Figure 2. Two-tailed test for the null hypothesis `Sample mean = Population mean'.

For a one-sided test, the significance level exists on one side, so if the significance level is 0.05, as shown in Figure 3, the standard score of the threshold is Z_0.05 or Z_1-0.05. In this example, the null hypothesis (H0) is μ > $\bar{X}$, so Z_1-0.05 is the threshold.

In a one-sided test, the critical value can be calculated using the stats.normal.ppf() method.

CP=stats.norm.ppf(1-0.05, mu, std)
print(f'Critical Point: {round(CP, 4)}')

Critical Point: 3.2767

As shown in Figure 3, the sample mean 0.1319 is included in the confidence interval x ≤ 4.17. Therefore, the null hypothesis cannot be rejected.
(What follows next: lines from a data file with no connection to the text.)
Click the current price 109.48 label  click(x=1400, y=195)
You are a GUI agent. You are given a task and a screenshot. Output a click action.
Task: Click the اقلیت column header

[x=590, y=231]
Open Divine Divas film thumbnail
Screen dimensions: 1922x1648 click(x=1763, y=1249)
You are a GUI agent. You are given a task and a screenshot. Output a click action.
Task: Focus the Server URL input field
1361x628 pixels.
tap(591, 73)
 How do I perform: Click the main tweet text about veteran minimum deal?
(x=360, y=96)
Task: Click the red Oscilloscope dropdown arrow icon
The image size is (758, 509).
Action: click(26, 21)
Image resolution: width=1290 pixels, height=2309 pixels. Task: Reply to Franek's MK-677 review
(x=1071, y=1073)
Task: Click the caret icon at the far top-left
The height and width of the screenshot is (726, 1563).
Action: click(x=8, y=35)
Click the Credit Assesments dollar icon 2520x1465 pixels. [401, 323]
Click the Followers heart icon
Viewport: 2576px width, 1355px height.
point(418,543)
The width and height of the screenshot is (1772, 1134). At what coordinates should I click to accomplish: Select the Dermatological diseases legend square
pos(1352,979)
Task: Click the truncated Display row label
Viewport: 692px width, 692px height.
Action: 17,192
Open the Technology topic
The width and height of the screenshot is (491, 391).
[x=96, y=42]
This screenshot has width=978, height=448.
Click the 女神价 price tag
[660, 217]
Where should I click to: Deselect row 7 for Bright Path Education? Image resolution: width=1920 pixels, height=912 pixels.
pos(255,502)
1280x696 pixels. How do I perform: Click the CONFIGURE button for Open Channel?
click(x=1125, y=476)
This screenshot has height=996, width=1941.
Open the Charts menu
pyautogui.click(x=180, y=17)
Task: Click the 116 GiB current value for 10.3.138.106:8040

Also, the significance probability (p-value) for the sample mean is as follows.

pval=stats.norm.sf(BarX, mu, std)
print(f'p value: {round(pval, 4)}')

0.5162

plt.figure(figsize=(6,3))
x=np.linspace(-10, 10.01, 1000)
y=[stats.norm.pdf(i, mu, std) for i in x]
plt.plot(x, y, label=f"Norm({round(mu, 2)}, {round(std, 2)})")
plt.fill_between(x, 0, y, where=(x <=CP), facecolor="skyblue", label=r"1-$\alpha$")
plt.fill_between(x, 0, y, where=(x >=CP), facecolor="red", alpha=0.3, label=r"$\alpha$")
plt.legend(loc="best")
plt.xlabel("x", size="13", weight='bold')
plt.ylabel("pdf", size="13", weight='bold')
plt.ylim(0, 0.22)
plt.xticks([])
plt.text(-0.5,  0.050, 0.95, size="13", weight='bold')
plt.text(4.1,  0.025, 0.05, size="13", weight='bold', color="red")
plt.text(CP-1,  -0.015, round(CP, 2), size="12", weight="bold", color="blue")
plt.show()

Figure 3. One-sided test for the null hypothesis "sample mean > population mean".

As shown in the above result, the p value is large compared to the significance level. Therefore, it is the same as the conclusion based on the confidence interval.